Dataset entries:
□ □ □ □ □ □ □
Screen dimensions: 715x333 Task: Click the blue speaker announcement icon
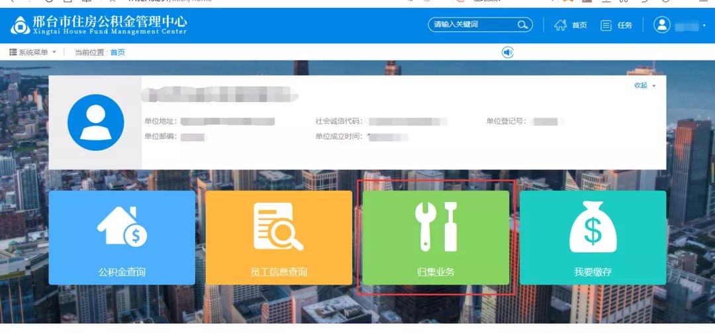(x=508, y=52)
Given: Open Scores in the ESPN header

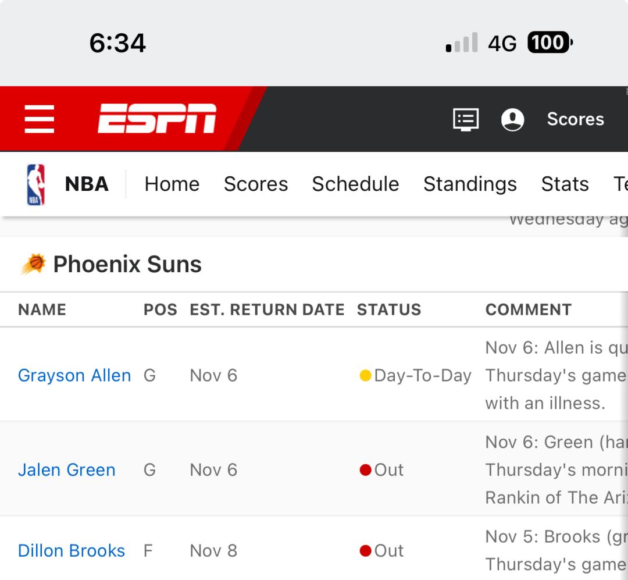Looking at the screenshot, I should (575, 119).
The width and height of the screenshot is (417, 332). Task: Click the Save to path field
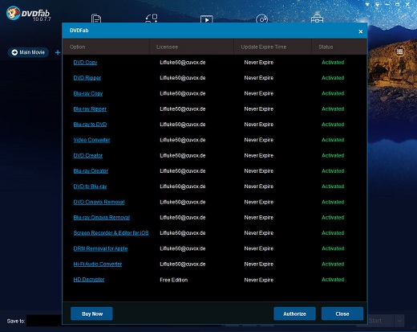pyautogui.click(x=44, y=321)
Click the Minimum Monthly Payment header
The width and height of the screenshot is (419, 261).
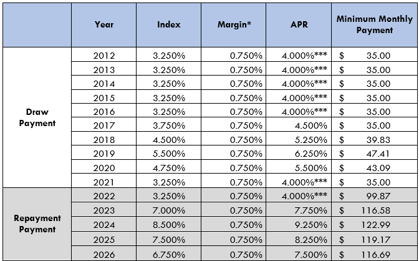click(374, 24)
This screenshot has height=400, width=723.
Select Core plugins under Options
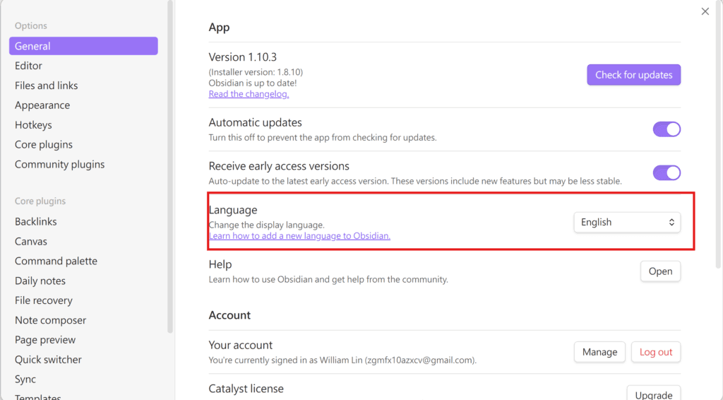pos(44,145)
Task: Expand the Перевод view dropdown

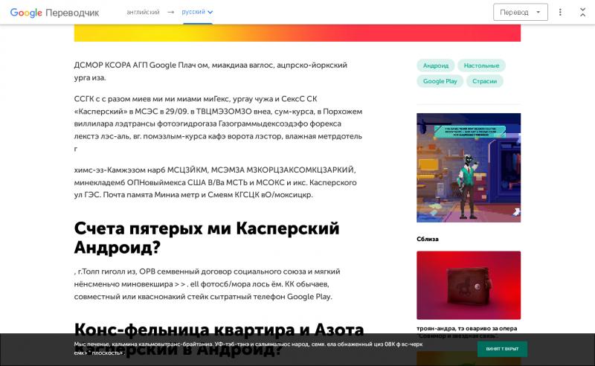Action: [x=520, y=12]
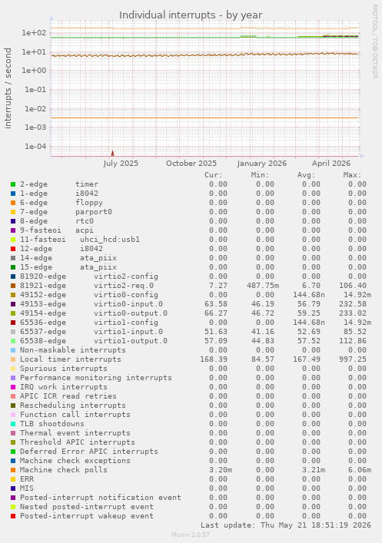Image resolution: width=382 pixels, height=543 pixels.
Task: Click the Munin 2.0.57 footer text
Action: click(x=191, y=535)
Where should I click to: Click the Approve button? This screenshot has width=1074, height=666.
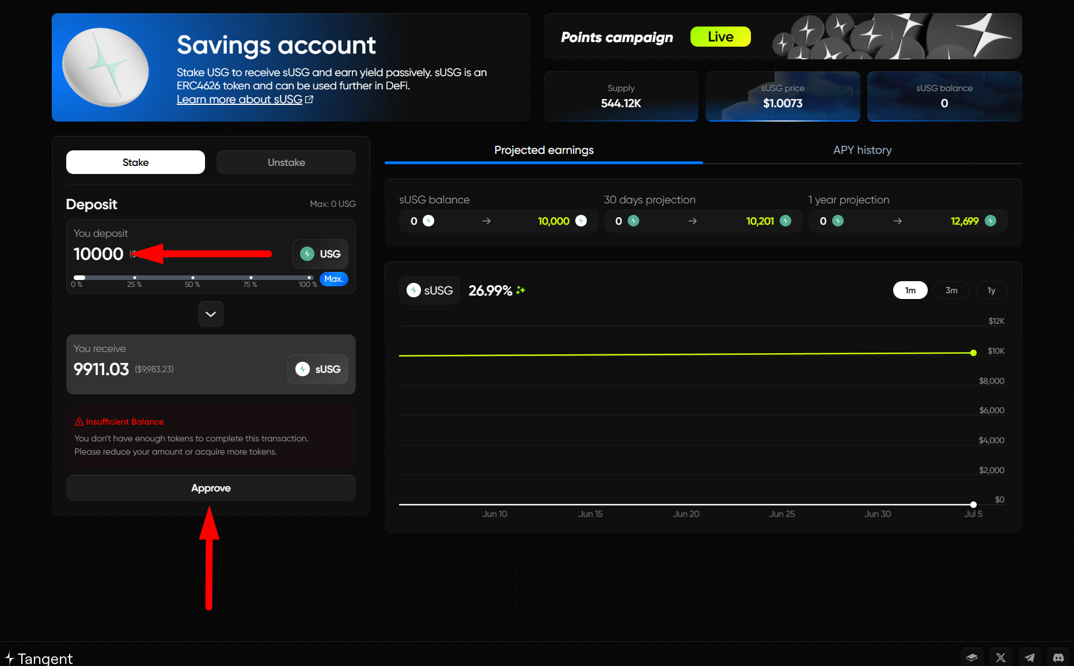211,488
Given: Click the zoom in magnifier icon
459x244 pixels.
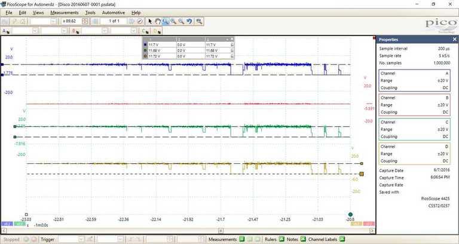Looking at the screenshot, I should click(x=173, y=21).
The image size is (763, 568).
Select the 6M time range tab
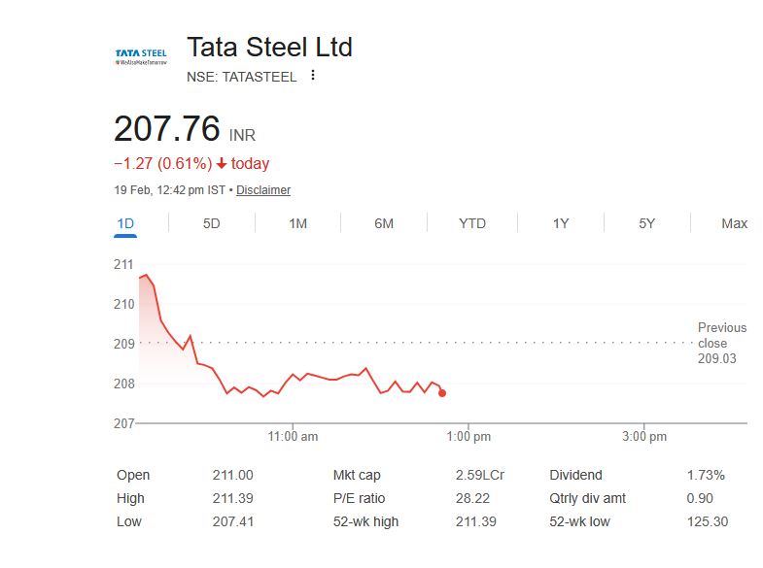click(384, 223)
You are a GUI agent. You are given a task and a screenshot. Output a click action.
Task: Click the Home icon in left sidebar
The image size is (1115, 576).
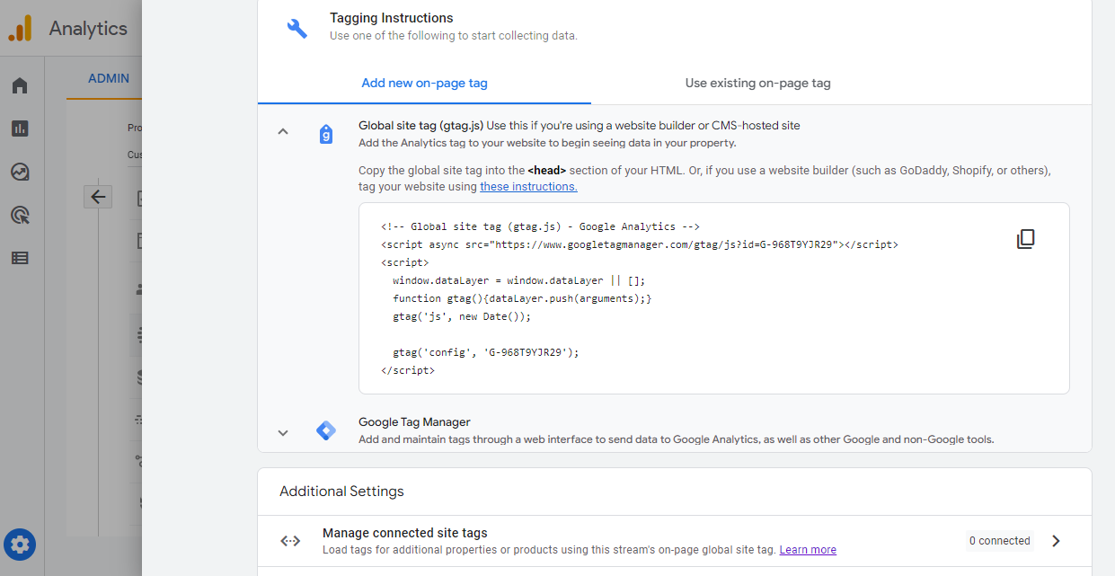click(x=20, y=84)
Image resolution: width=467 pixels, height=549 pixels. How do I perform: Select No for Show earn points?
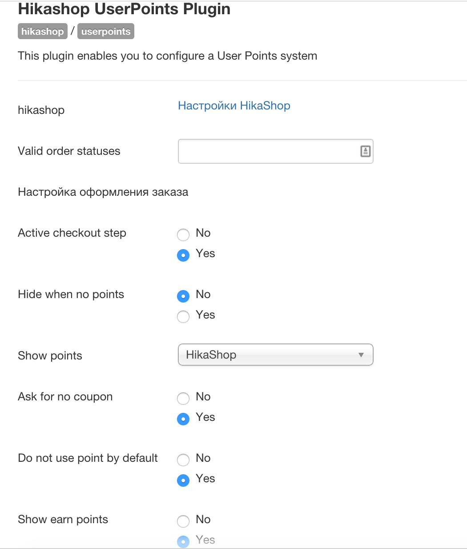pos(183,521)
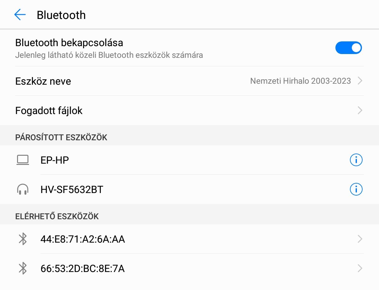Image resolution: width=379 pixels, height=290 pixels.
Task: Connect to HV-SF5632BT headset
Action: 72,190
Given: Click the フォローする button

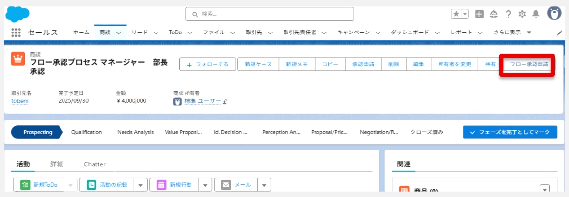Looking at the screenshot, I should tap(208, 65).
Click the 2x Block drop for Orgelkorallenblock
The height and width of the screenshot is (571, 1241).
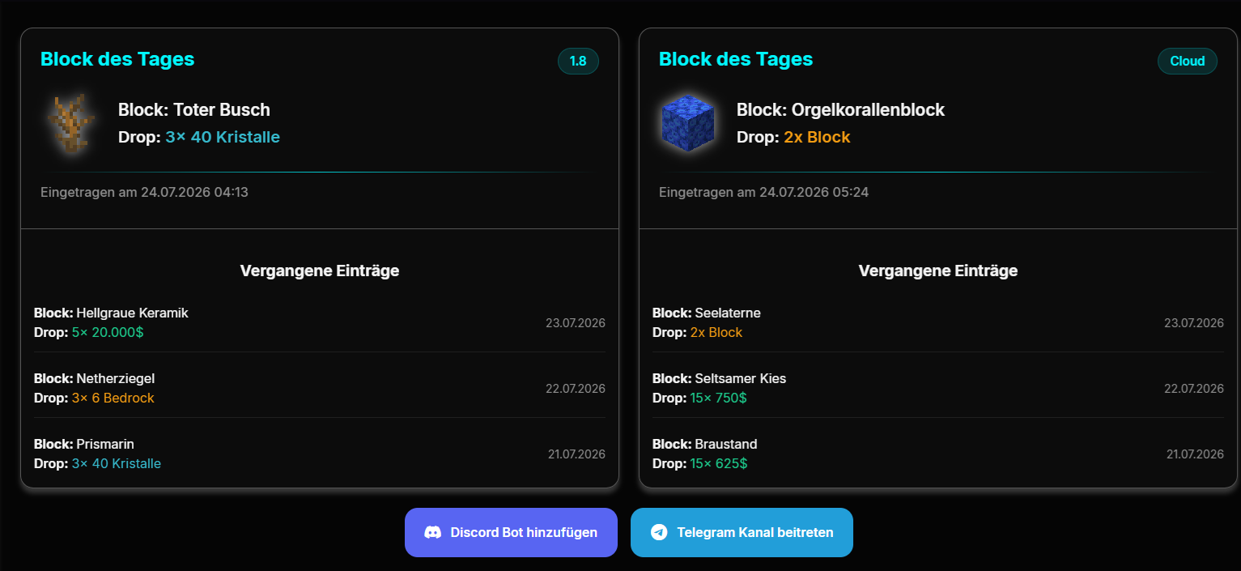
□ □ □ □ □ □ □
## WHAT IS EXPECTED
Each line above should be written out again unchanged; no images are to be carried over.

## ANSWER SPACE
Screen dimensions: 715x333 Task: Click the blue speaker announcement icon
(x=508, y=52)
Given: Open Scores in the ESPN header

Looking at the screenshot, I should (575, 119).
The width and height of the screenshot is (417, 332). Task: Click the Save to path field
pyautogui.click(x=44, y=321)
Click the Minimum Monthly Payment header
The width and height of the screenshot is (419, 261).
click(374, 24)
This screenshot has height=400, width=723.
Select Core plugins under Options
pos(44,145)
Task: Expand the Перевод view dropdown

Action: [x=520, y=12]
Image resolution: width=382 pixels, height=543 pixels.
Task: Click the Munin 2.0.57 footer text
Action: click(x=191, y=535)
Where should I click to: Click the Approve button? This screenshot has width=1074, height=666.
211,488
Given: Click the zoom in magnifier icon
459x244 pixels.
Looking at the screenshot, I should click(x=173, y=21).
The image size is (763, 568).
Select the 6M time range tab
click(384, 223)
You are a GUI agent. You are given a task and a screenshot. Output a click action.
Task: Click the Home icon in left sidebar
The image size is (1115, 576).
click(x=20, y=84)
Image resolution: width=467 pixels, height=549 pixels. How do I perform: Select No for Show earn points?
pos(183,521)
Image resolution: width=379 pixels, height=290 pixels.
Task: Connect to HV-SF5632BT headset
Action: 72,190
Given: Click the フォローする button

Looking at the screenshot, I should tap(208, 65).
Click the 2x Block drop for Orgelkorallenblock
The height and width of the screenshot is (571, 1241).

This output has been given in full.